The plaintiff is thus required to prove the pre-accident value of the motor vehicle and its post accident value in order to reveal the diminution in value thereof. This is so because as pointed out above, the measure of damages payable to plaintiff is the diminution in value of the motor vehicle by reason of the damage sustained in the accident. Generally expert evidence will be required to establish the pre-collision and post-collision values. An expert would be able to describe the nature and extent of the damage and the necessary repairs and cost there of.

In casu the plaintiff claimed for the replacement value as at the time of judgment. He seemed oblivious to the need to prove the pre-collision and post collision value. The expert witness he called was not called upon to testify on such values at all. Whilst not giving the post accident value Mr Matambanadzo said that the motor vehicle can only be for car breaking. That in my view confirmed that the motor vehicle still had value. The fact that the motor vehicle was deemed damaged beyond economical repair did not imply that it was valueless. In fact in answer to a request for further particulars plaintiff had said the salvage value was now about $75 000 000 000.00. (that is as at 26 March 2008). Unfortunately in his evidence such salvage value was not testified to at all. That value should have been ascertained as at the date of the accident and then used to ascertain the diminution in value of the motor vehicle. The evidence did not touch on the cost of repairs at all, again a factor necessary in such claims. Instead the plaintiff sought quotations of prices of similar motor vehicles. That in my view would not be the damages suffered in the collision. That price did not take into account the pre-collision value less the post-collision value. It is a price of a motor vehicle similar in make to plaintiff’s motor vehicle and nothing more.

The plaintiff’s prayer for quantum as at the time of judgment was without legal justification. I did not hear counsel to refer to any legal principal justifying quantum of damages as at the date of judgment in delictual claims. The plaintiff provided a quotation as at 27 May 2008, which was the date of commencement of trial and not the date of judgment. That sum was $ 9.6 trillion. It is that figure that plaintiff in his evidence sought to prove as the damages he suffered as a result of first defendant’s conduct.

In his closing submissions plaintiff’s counsel submitted that such a value (of $9.6trillion) “cannot now purchase a similar vehicle. In the premises, it is respectively submitted that it would only be just and equitable that first defendant be ordered to pay the replacement cost of plaintiffs vehicle as at the time of such payment to take into account the increase in value of the vehicle caused by hyper inflation. An amendment to plaintiff’s prayer is therefore respectively sought in that regard.”

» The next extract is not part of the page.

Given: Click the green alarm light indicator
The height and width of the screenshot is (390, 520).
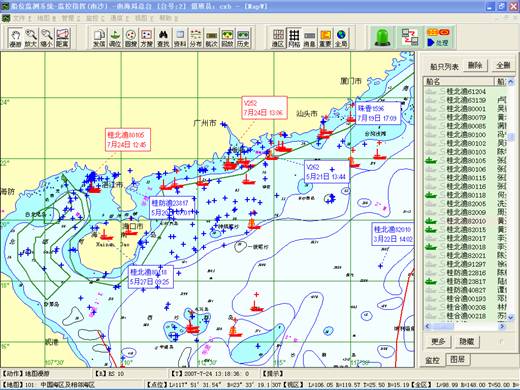Looking at the screenshot, I should tap(383, 37).
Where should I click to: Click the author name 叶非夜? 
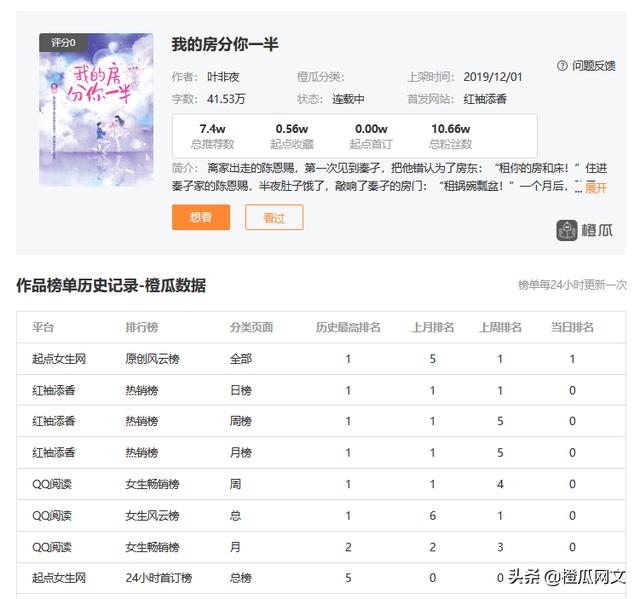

As with the previous prayer for quantum as on the date of judgment, this new prayer for the quantum as at the date of payment was made without any legal justification. It was made with the desire to get the replacement value as at the date of payment yet as has been stated above plaintiff is entitled to the damages suffered as a result of the delict by defendant and nothing more. Those damages are calculated taking into account the pre-collision value less post-collision value. For example if just before the collision the vehicle was worth A and after collision it is now worth B. the difference between the A and B would be the cost of repairing the motor vehicle to its pre collision state A. If C is that difference then that is the figure the defendant should be saddled with and not the cost of replacing the entire motor vehicle including B. If there are any arguments about inflation adjustments those in my view should be made vis a vis the damages C and not the whole motor vehicle.

In casu the plaintiff’s approach on assessment of damages was wrong and did not prove the extent of the damages suffered.

Accordingly the defendant is granted an absolution from the instance.








Debwe & Partners, plaintiff’s legal practitioners.

Mabulala & Motsi, defendant’s legal practitioners.